Chen, M.; Gregoire, D. S.; Bain, J. G. S.; Blowes, D. W.; Hug, L. A.

Mine tailings contribute to environmental heavy metal contamination through the formation of acid mine drainage (AMD). Microbially-mediated processes such as iron and sulfur redox cycling influence metal mobility. Here, we applied an integrated metagenomic and metaproteomic approach to profile microbial communities across vertical geochemical gradients in legacy copper/nickel tailings in Sudbury, Ontario, Canada.

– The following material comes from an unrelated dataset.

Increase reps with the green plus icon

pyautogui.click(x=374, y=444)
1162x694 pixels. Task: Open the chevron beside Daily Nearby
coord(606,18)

From 43 samples, we recovered 454 non-redundant metagenome-assembled genomes (MAGs), revealing diverse populations within the Actinobacteriota, Desulfobacterota, and uncultured lineages such as Candidatus Eremiobacterota and SZUA-79. Functional profiling identified 301 putative iron- and sulfur-cycling MAGs, including those within the Ca. Eremiobacterota and SZUA-79 phyla. Metal resistance genes were widespread and diverse, with abundances that did not correlate with measured metal concentrations. Proteomic data confirmed in situ expression of selected metal resistance genes and iron/sulfur metabolism genes, despite limited protein recovery from this challenging matrix. Our findings highlight both the depth of microbial diversity in metal resistance and metal biogeochemical cycling in mining waste, as well as the technical challenges that currently limit genomic and proteomic sequencing coverage in low-biomass, metal-rich matrices. This work also presents new protocols for multi-omics data capture and analysis from metal contaminated environments, including new protein extraction and bioinformatic gene annotation tools.